ただし、それは脚本にも問題がある。特に序盤の展開なんて、もっと大幅に改編しないと難しいでしょ。
それをやらないから、ジョーと丹下の関係も、ジョーと力石の関係も、どうしても描写が薄くなってしまう。そこを充実させるより、話を 先に進めることが優先されてしまう。
ゆっくりしていたら、時間が足りなくなるからだ。時間に余裕が無いので、マリなんかはエキストラに近いような扱いになっている。
ウルフもセリフは全く無いし。
幹之介や安藤も、意味のある使われ方はしていない。
あと、実は紀子も登場しているようだが、ほぼエキストラのような扱い。
力石との試合に向けてランニングをするジョーをドヤ街の人々が応援するシーンで登場しているが、たぶん登場シーンって、その1カット だけじゃないかな。実写化したことで、ジョーが少年院に収容される展開に無理が生じている。
山Pはともかく、伊勢谷や勝矢はオッサンにしか見えない。
これが『岸和田少年愚連隊』とか『岸和田少年愚連隊 カオルちゃん最強伝説』だったら、年齢的な無茶は余裕で受け入れるけど、マジに やっているので、そこのバカバカしさは厳しいなあ。
かと言って、実際に少年院に入れる年齢の役者を力石や西役に起用したら、それはそれで「ちっとも力石や西に見えない」ということに なっちゃうだろう。

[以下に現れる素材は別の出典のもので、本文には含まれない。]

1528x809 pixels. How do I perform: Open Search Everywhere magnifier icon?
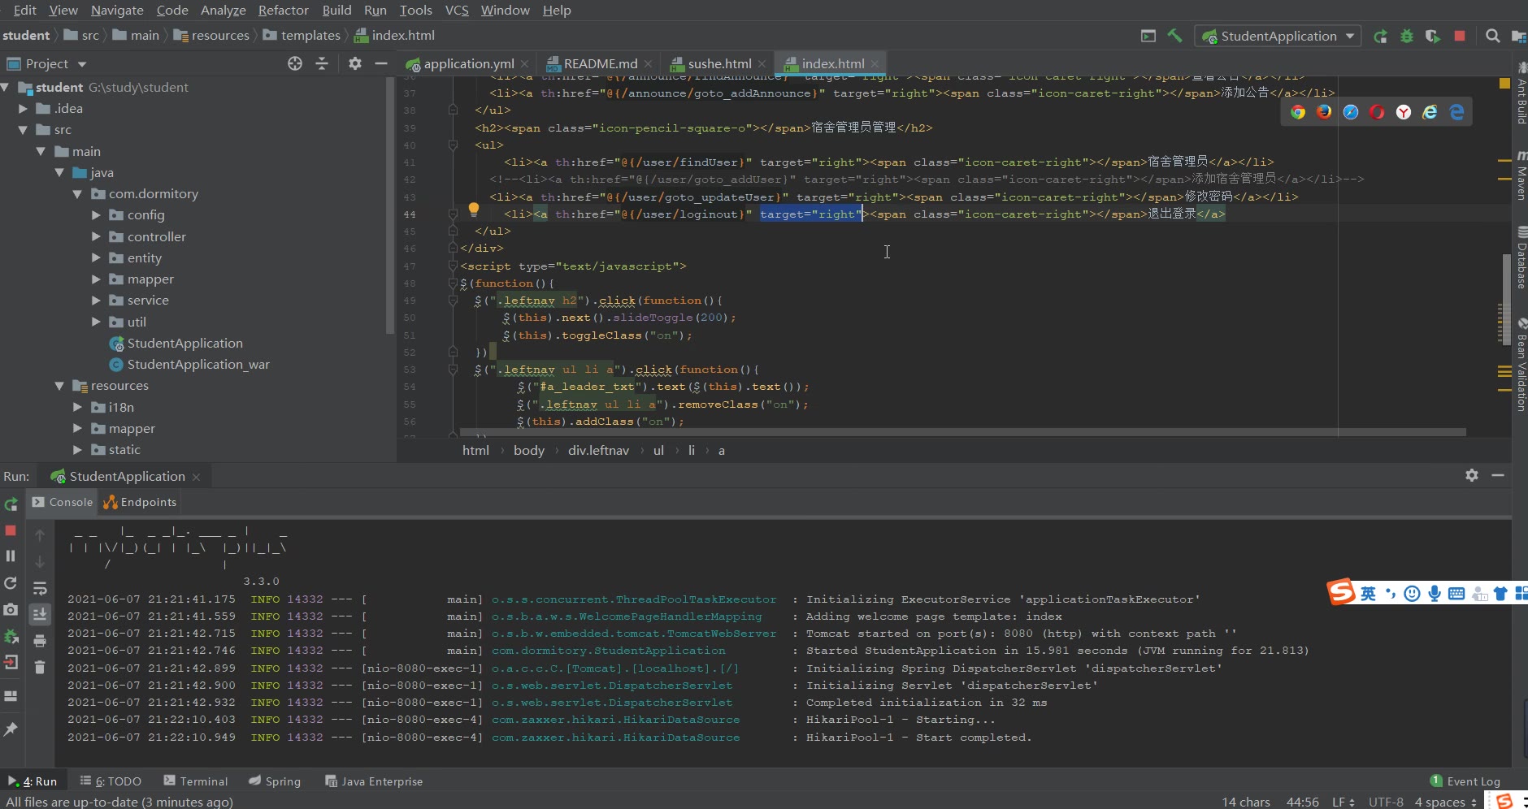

そう考えると、思い切って「ジョーが暴れて少年院に入り、力石と出会う」という筋書きを変更するぐらいのことをやらなきゃダメ だったんじゃないか。時代設定を原作と同じ昭和40年代の高度成長期にしてあるけど、この映画で高度成長期にしてある意味って、まるで無いんだよね。

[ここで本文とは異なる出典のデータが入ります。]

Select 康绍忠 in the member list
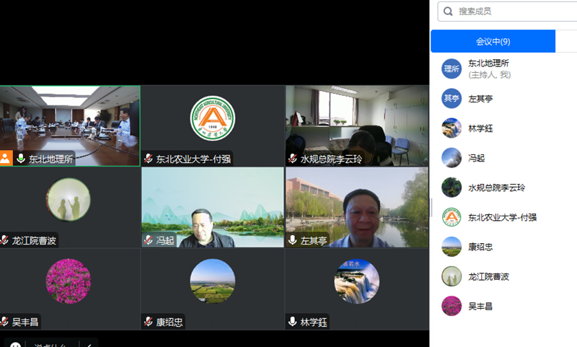 481,247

むしろ、現代に置き換えて作った方がいいんじゃないかと思ってしまう。
ただし、そうなると当然のことながら、大幅に内容を変更する必要が出て来る。ドヤ街なんて使えないしね。
で、そこまで無理をしてまで実写映画化する意味があるのかと考えると、まあ無いわな。葉子をドヤ街出身にしたのは大失敗。財閥の令嬢である葉子が、どういう事情でドヤ街の養護施設に預けられることになったのか、それが サッパリ分からないし。
あと、彼女がドヤ街出身という設定変更に伴って「再開発を推進する葉子」vs「反対するドヤ街住民」という対立の図式を持ち込み、 ジョーの戦いをリンクさせようとしているけど、上手く消化できていない。
ウルフと試合をすると聞いたドヤ街住民たちがジョーを応援するのを「ドヤ街の代表として試合に挑む男への応援」ということにしたい みたいだけど、そんな風には解釈できないよ。
ウルフは単なる白木ジムのボクサーであって、再開発には全くタッチしていないんだし。あと、ジョーが葉子に「今日のところは帰りなよ。その代わり、ウルフと試合してやるよ」と言うのは、セリフとしておかしい。
だって、ジョーは別にウルフとの試合を断っていない。やりたがっていなかったわけではない。丹下が勝手に断っただけだ。
むしろジョーは、力石との試合に近付くためにも、ウルフとの試合は望むところだったはず。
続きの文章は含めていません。